With the French presidential elections only weeks away, it is becoming increasingly clear that the shootings committed in Toulouse by 23-year-old Mohammed Merah have dramatically boosted President Nicolas Sarkozy flagging campaign. Having long warned about the dangers of unrestricted immigration and the continuing threat of Islamic terrorism, Sarkozy has been able to present the deaths of eight innocent victims as a tragic illustration of the merits of his platform. By the same token, the “untested” Socialist challenger, Francois Hollande has been left looking increasingly un-statesmanlike in comparison with the image of dignified and professional efficiency that Sarkozy has been so careful to project. A poll published by LH2 on April 1 gave Francois Hollande a paper-thin 1% lead over Sarkozy, while surveys conducted by CSA and TNS-sofres only a few days before showed the President eking out a narrow, but statistically significant, advantage. A victory – however small – in the first round of voting could give Sarkozy the momentum he needs to earn a second term in a run-off against Hollande.

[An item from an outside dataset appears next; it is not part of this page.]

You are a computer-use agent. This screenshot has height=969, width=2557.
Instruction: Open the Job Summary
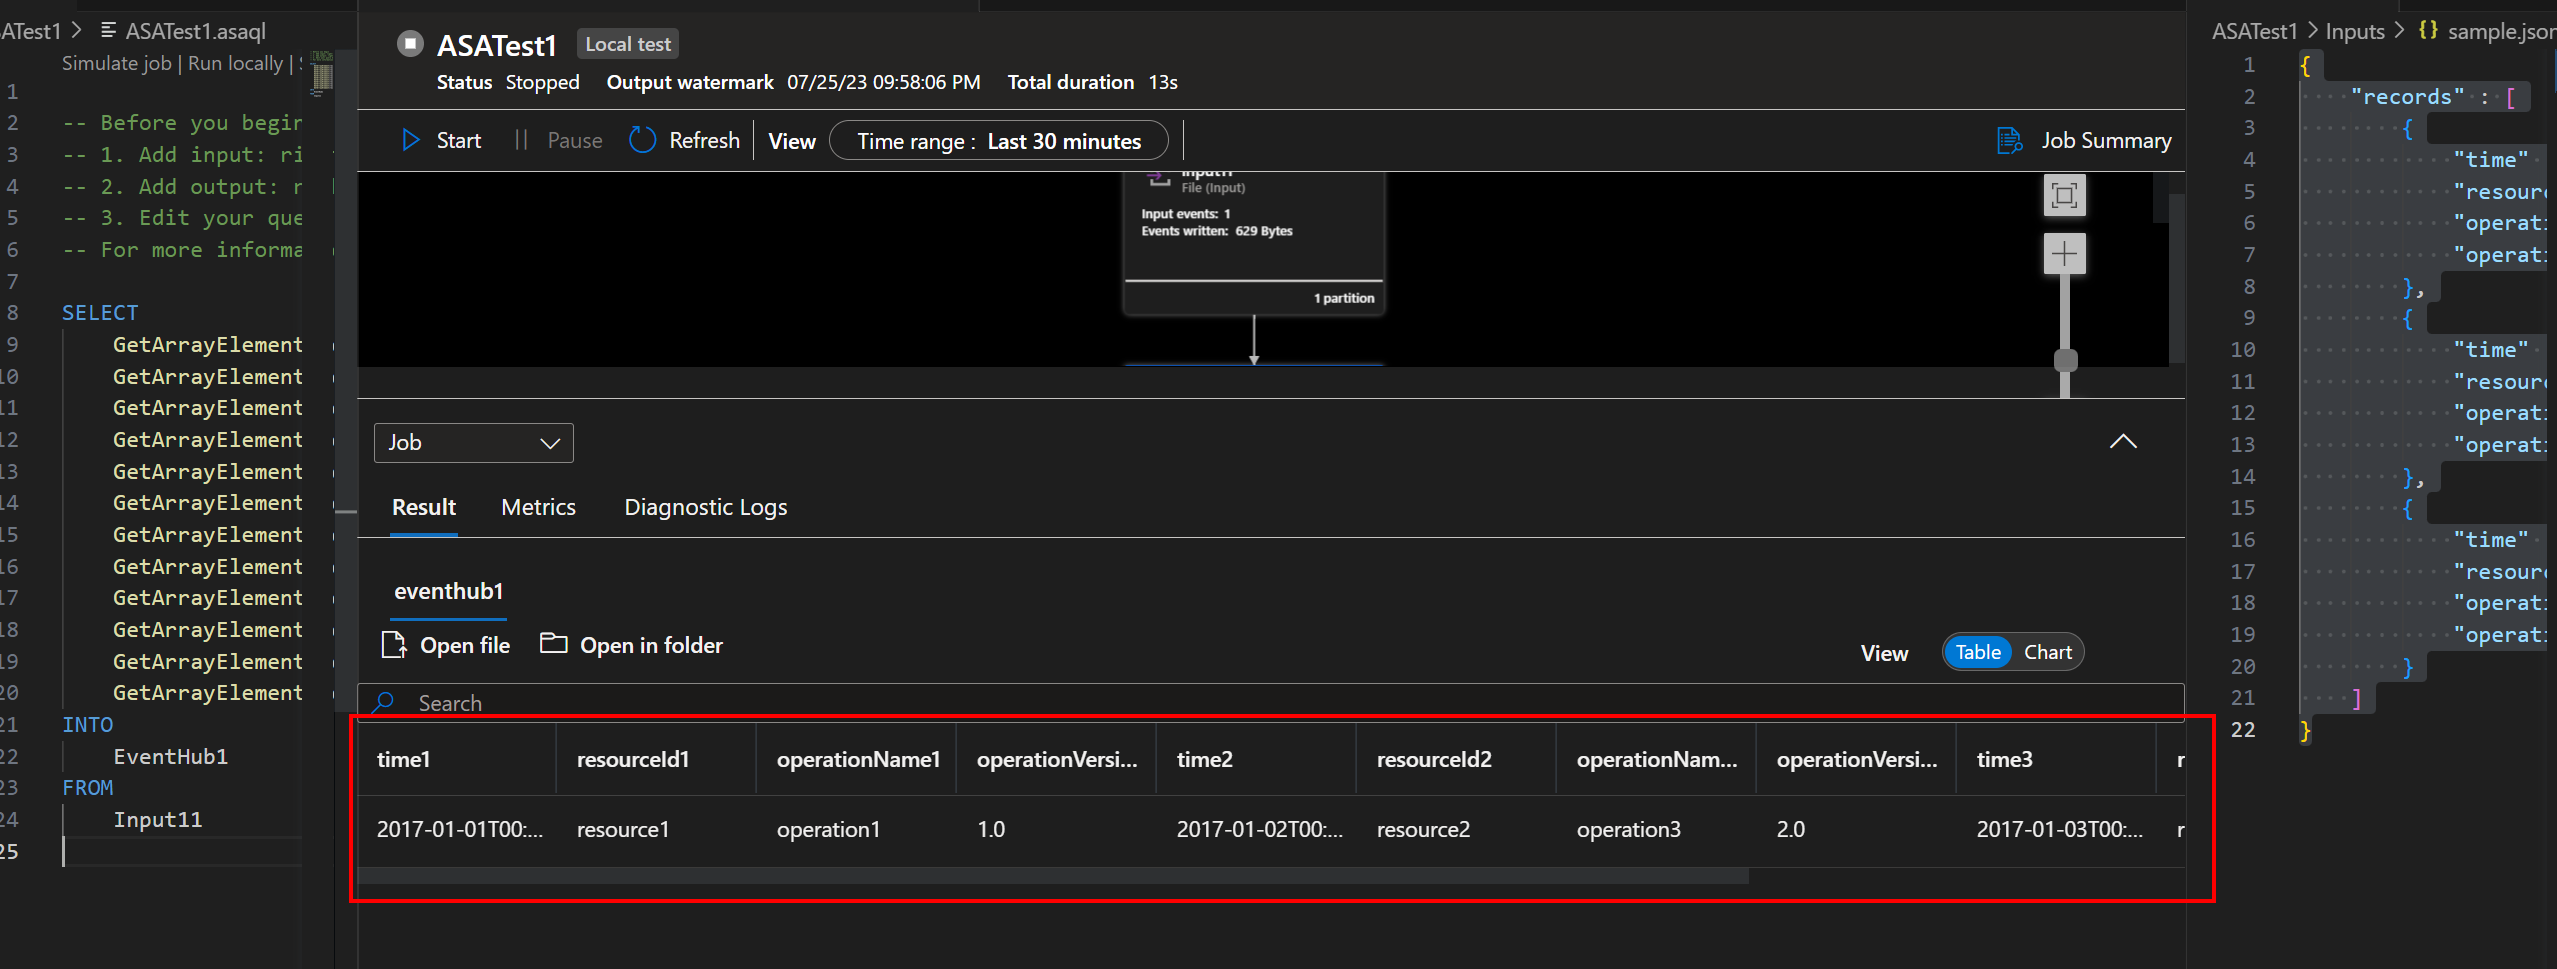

As so often with tragic events, however, the political impact of the Toulouse shootings has not corresponded with the real implications of the tragic events of mid-March. Rather than being an endorsement of Sarkozy’s increasingly right-wing platform, the atrocities committed by Mohammed Merah are an indictment of his political programme and reveal deep-rooted social problems which Hollande’s campaign has sought most assiduously – if ineffectually – to address.

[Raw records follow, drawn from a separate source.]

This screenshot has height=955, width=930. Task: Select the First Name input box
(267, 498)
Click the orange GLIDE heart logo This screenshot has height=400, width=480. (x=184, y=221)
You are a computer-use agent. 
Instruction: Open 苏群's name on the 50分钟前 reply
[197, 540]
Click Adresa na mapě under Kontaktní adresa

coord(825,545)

Despite Sarkozy’s rhetoric, Mohammed Merah’s attacks on March 11-19 actually have comparatively little to do either with immigration or with terrorism. This is, in a sense, paradoxical. His choice of victims, his purported links with al-Qaeda, and his claim to have sought “revenge on behalf of Palestinian children” all seem to point towards a personality lost to Islamic extremism and at war with France itself. Yet such evidence is deceptive. Although he is indeed of North African descent, Merah is a French citizen, and was born and raised in Toulouse. As French police have acknowledged, he had no contact with al-Qaeda, and despite travelling to Pakistan and Afghanistan in recent years, he seems to have had no links with Islamist networks. Instead, his undoubted extremism was the result of a more personal journey. As Francois Molins – the prosecutor acting against Merah – observed, his was a case of “atypical…self-radicalisation”.
But if Merah radicalised himself – apparently in isolation from the support networks which are so commonly associated with such atrocities – why did he do it? Why did this isolated, French-born young man turn to Islamic extremism with such violence and rage? The answer is in the question itself: he did it because he was isolated, atomised, and cut off.